Task item
With the pictures set aside, reproduce each entry precisely as it reads.
* * * * * * *
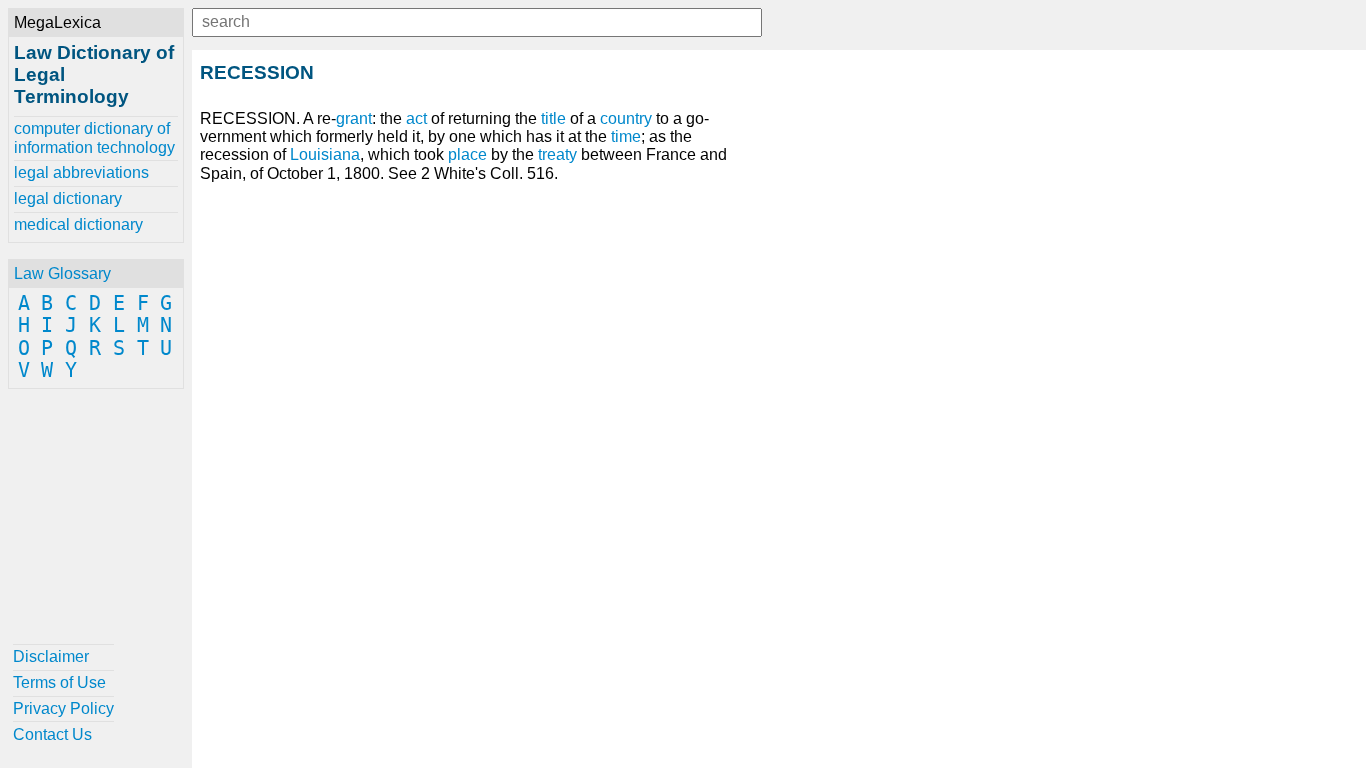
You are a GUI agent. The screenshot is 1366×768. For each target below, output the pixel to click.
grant (354, 118)
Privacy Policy (63, 708)
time (626, 136)
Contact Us (52, 734)
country (626, 118)
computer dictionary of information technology (94, 137)
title (553, 118)
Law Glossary (62, 273)
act (416, 118)
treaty (557, 154)
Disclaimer (51, 656)
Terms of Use (59, 682)
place (467, 154)
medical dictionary (78, 224)
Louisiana (325, 154)
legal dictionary (68, 198)
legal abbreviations (81, 172)
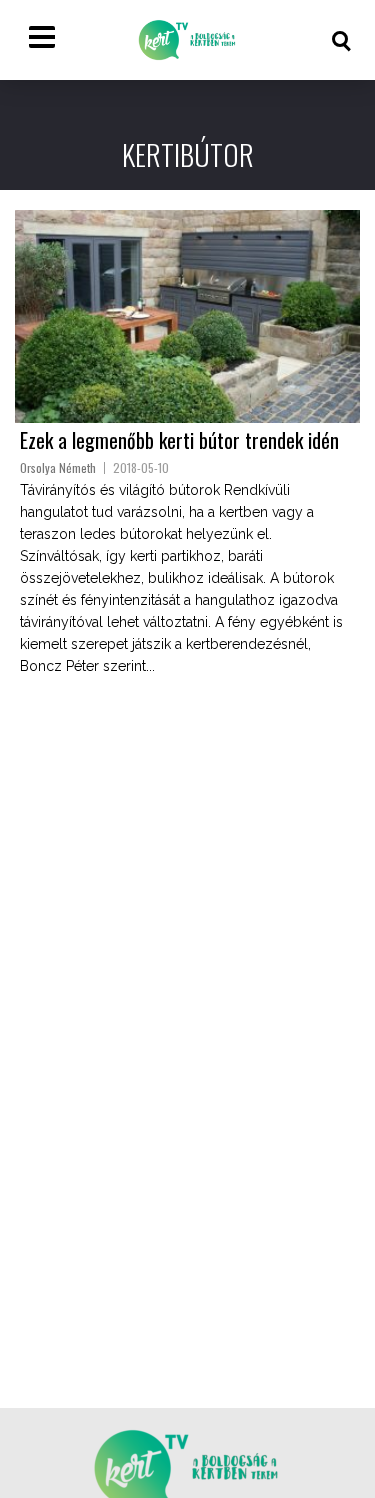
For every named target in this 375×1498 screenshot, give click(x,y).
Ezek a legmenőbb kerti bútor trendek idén (179, 440)
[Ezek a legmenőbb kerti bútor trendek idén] (187, 316)
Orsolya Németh (58, 467)
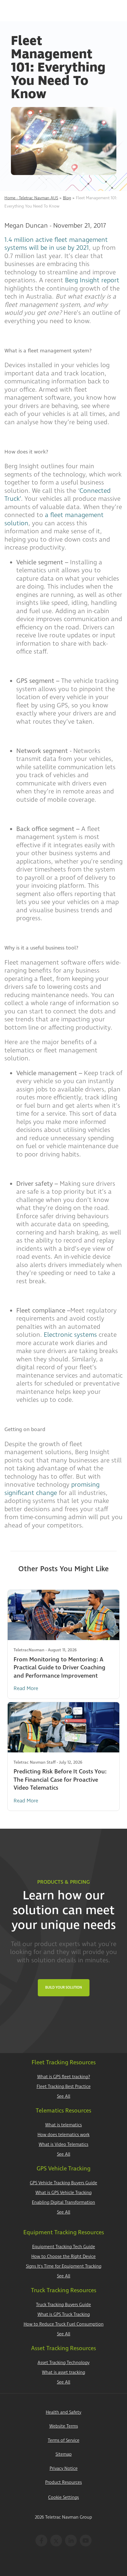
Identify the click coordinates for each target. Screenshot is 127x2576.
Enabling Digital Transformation (63, 2202)
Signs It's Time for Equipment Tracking (63, 2266)
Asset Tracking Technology (63, 2363)
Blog (67, 198)
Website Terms (63, 2426)
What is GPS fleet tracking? (63, 2077)
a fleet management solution (54, 519)
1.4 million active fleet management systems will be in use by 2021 (56, 243)
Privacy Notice (64, 2468)
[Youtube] (86, 2540)
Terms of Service (63, 2440)
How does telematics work (63, 2135)
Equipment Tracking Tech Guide (63, 2247)
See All (63, 2096)
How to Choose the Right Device (63, 2256)
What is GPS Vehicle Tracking (63, 2193)
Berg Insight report (92, 280)
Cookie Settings (63, 2497)
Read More (26, 1688)
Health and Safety (63, 2412)
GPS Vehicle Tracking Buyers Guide (63, 2183)
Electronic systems (70, 1334)
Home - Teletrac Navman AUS (31, 198)
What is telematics (63, 2125)
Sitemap (64, 2454)
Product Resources (63, 2482)
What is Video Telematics (63, 2144)
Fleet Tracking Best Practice (64, 2087)
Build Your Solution (63, 1987)
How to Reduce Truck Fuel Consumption (64, 2324)
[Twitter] (56, 2540)
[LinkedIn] (71, 2540)
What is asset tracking (63, 2372)
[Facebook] (41, 2540)
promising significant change (52, 1488)
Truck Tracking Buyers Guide (63, 2305)
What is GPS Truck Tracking (64, 2314)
* * * * * * *
Solution to the problem
You are a GUI agent. The screenshot is 1366×768. For each target below, output the pixel to click.
grant (354, 118)
Privacy Policy (63, 708)
time (626, 136)
Contact Us (52, 734)
country (626, 118)
computer dictionary of information technology (94, 137)
title (553, 118)
Law Glossary (62, 273)
act (416, 118)
treaty (557, 154)
Disclaimer (51, 656)
Terms of Use (59, 682)
place (467, 154)
medical dictionary (78, 224)
Louisiana (325, 154)
legal dictionary (68, 198)
legal abbreviations (81, 172)
For every named target in this 375×1498 screenshot, give click(x,y).
Ezek a legmenőbb kerti bútor trendek idén (179, 440)
[Ezek a legmenőbb kerti bútor trendek idén] (187, 316)
Orsolya Németh (58, 467)
Identify the click coordinates for each target. Screenshot is 127x2576.
Enabling Digital Transformation (63, 2202)
Signs It's Time for Equipment Tracking (63, 2266)
Asset Tracking Technology (63, 2363)
Blog (67, 198)
Website Terms (63, 2426)
What is GPS fleet tracking? (63, 2077)
a fleet management solution (54, 519)
1.4 million active fleet management systems will be in use by 2021 (56, 243)
Privacy Notice (64, 2468)
[Youtube] (86, 2540)
Terms of Service (63, 2440)
How does telematics work (63, 2135)
Equipment Tracking Tech Guide (63, 2247)
See All (63, 2096)
How to Choose the Right Device (63, 2256)
What is GPS Vehicle Tracking (63, 2193)
Berg Insight report (92, 280)
Cookie Settings (63, 2497)
Read More (26, 1688)
Health and Safety (63, 2412)
GPS Vehicle Tracking Buyers Guide (63, 2183)
Electronic systems (70, 1334)
Home - Teletrac Navman AUS (31, 198)
What is telematics (63, 2125)
Sitemap (64, 2454)
Product Resources (63, 2482)
What is Video Telematics (63, 2144)
Fleet Tracking Best Practice (64, 2087)
Build Your Solution (63, 1987)
How to Reduce Truck Fuel Consumption (64, 2324)
[Twitter] (56, 2540)
[LinkedIn] (71, 2540)
What is asset tracking (63, 2372)
[Facebook] (41, 2540)
promising significant change (52, 1488)
Truck Tracking Buyers Guide (63, 2305)
What is GPS Truck Tracking (64, 2314)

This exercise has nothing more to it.